The Local, October 11, 2013
A children’s health clinic in western Sweden has come under fire after it came to light that it routinely registered babies as having a “non-Nordic origins”.
The practice came to light in December following a complaint filed with Sweden’s data privacy watchdog, the Data Inspectorate (Datainspektionen, DI).
The complaint focused on a particular case in which a baby was “diagnosed” as having “non-Nordic origins” (utomnordisk härkomst) even though the child’s mother was born in Sweden and its father was a Swedish citizen who had lived in Sweden since childhood.
The doctor who filed the complaint charged that the clinic, located in Västra Götaland in western Sweden, had violated Sweden’s Personal Register Law (personuppgiftslagen – PUL).

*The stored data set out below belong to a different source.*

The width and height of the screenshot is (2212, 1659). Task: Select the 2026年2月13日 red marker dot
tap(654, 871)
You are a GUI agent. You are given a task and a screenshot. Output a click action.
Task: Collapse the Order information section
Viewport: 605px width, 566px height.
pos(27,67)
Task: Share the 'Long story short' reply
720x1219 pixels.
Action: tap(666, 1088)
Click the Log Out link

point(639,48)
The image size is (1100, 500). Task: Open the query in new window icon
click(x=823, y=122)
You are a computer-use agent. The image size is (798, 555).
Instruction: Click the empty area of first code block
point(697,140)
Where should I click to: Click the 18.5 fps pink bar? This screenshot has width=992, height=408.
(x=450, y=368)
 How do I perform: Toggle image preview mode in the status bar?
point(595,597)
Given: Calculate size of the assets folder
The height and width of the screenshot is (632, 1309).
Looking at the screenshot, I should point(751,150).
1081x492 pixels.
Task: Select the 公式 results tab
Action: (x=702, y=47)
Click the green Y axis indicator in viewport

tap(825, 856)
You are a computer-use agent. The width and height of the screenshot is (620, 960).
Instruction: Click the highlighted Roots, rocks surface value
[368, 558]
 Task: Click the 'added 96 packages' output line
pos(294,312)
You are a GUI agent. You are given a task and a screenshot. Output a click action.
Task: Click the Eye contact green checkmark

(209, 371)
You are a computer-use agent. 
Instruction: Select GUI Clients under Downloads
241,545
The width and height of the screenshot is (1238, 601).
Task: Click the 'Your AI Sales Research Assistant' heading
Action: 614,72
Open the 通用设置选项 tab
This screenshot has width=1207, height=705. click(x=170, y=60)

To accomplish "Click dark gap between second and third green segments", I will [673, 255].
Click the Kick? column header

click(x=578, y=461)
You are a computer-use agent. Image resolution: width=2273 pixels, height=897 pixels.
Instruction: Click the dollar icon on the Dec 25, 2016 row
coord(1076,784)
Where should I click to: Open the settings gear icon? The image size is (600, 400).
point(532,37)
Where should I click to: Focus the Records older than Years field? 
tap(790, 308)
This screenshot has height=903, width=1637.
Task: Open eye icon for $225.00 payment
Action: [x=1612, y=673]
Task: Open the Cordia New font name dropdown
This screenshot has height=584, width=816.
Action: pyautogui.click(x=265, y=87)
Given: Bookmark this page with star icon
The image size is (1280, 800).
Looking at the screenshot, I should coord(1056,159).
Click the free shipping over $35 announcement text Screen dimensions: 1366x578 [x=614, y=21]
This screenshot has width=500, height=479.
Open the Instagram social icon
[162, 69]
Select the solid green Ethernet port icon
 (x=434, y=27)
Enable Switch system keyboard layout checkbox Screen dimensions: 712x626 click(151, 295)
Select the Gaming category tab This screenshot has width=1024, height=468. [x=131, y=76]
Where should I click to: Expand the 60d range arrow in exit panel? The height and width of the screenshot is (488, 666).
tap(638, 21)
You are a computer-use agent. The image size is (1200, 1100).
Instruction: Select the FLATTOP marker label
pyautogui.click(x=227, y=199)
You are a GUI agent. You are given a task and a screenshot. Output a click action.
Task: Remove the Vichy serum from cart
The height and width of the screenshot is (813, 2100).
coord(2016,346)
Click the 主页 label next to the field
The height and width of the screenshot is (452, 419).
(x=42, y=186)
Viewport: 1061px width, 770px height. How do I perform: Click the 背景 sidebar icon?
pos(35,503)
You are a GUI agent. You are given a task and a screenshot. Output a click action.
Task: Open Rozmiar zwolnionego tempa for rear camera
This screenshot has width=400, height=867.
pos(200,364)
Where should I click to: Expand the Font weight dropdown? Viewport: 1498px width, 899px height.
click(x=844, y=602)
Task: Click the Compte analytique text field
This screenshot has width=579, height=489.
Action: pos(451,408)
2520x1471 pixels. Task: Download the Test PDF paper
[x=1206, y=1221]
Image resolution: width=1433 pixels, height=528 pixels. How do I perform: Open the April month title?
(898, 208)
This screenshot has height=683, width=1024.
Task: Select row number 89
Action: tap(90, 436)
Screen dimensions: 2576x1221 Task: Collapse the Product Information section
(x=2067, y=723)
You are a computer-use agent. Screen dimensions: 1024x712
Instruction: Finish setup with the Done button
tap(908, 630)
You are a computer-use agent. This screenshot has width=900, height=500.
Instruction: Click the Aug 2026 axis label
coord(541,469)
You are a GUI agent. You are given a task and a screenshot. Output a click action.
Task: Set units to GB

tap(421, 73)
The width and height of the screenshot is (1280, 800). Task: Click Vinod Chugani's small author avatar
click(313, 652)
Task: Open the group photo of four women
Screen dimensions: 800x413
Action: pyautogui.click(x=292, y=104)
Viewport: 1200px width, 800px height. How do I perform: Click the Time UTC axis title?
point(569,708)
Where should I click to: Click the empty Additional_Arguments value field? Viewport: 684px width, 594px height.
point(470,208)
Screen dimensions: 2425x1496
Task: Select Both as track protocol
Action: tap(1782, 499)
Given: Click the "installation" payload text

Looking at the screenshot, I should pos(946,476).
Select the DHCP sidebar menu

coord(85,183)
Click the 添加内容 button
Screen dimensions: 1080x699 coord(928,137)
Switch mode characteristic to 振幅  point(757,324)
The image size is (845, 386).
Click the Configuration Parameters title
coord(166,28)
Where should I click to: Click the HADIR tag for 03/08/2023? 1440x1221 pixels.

“As far as I know, this is not in accordance with PUL to register ‘origin’, that is, ethnicity for a person in healthcare, if there is not reason,” he wrote in his complaint.
He added that he suspected similar registers existed throughout the western Swedish region.
“This is deeply worrying and risks strengthening the mistrust between different groups of Swedes,” he continued.
When probed by data privacy watchdog, the county health board defended the practice by explaining the “non-Nordic” registry helped alert authorities to families that could belong to certain risk groups through travelling to countries where diseases might be prevalent, such as Tuberculosis or Hepatitis B.
There is also a high chance that family members from such countries will visit the baby in hospital, thereby increasing the risk of the child falling ill with one of these diseases, the board added.
However, health officials admitted that registering “non-Nordic” as a “diagnosis” in patient health charts was a mistake that occurred in the wake of a efforts to coordinate data between paediatric clinics and primary care clinics.
The health board claimed the “non-Nordic diagnosis” had only come up in the patient data system of one children’s health clinic. However, officials admitted that such “diagnoses” were a mistake that would not happen again.
The Data Inspectorate advised the board to improve and to clarify its procedures for how it records information when it comes to newborn babies.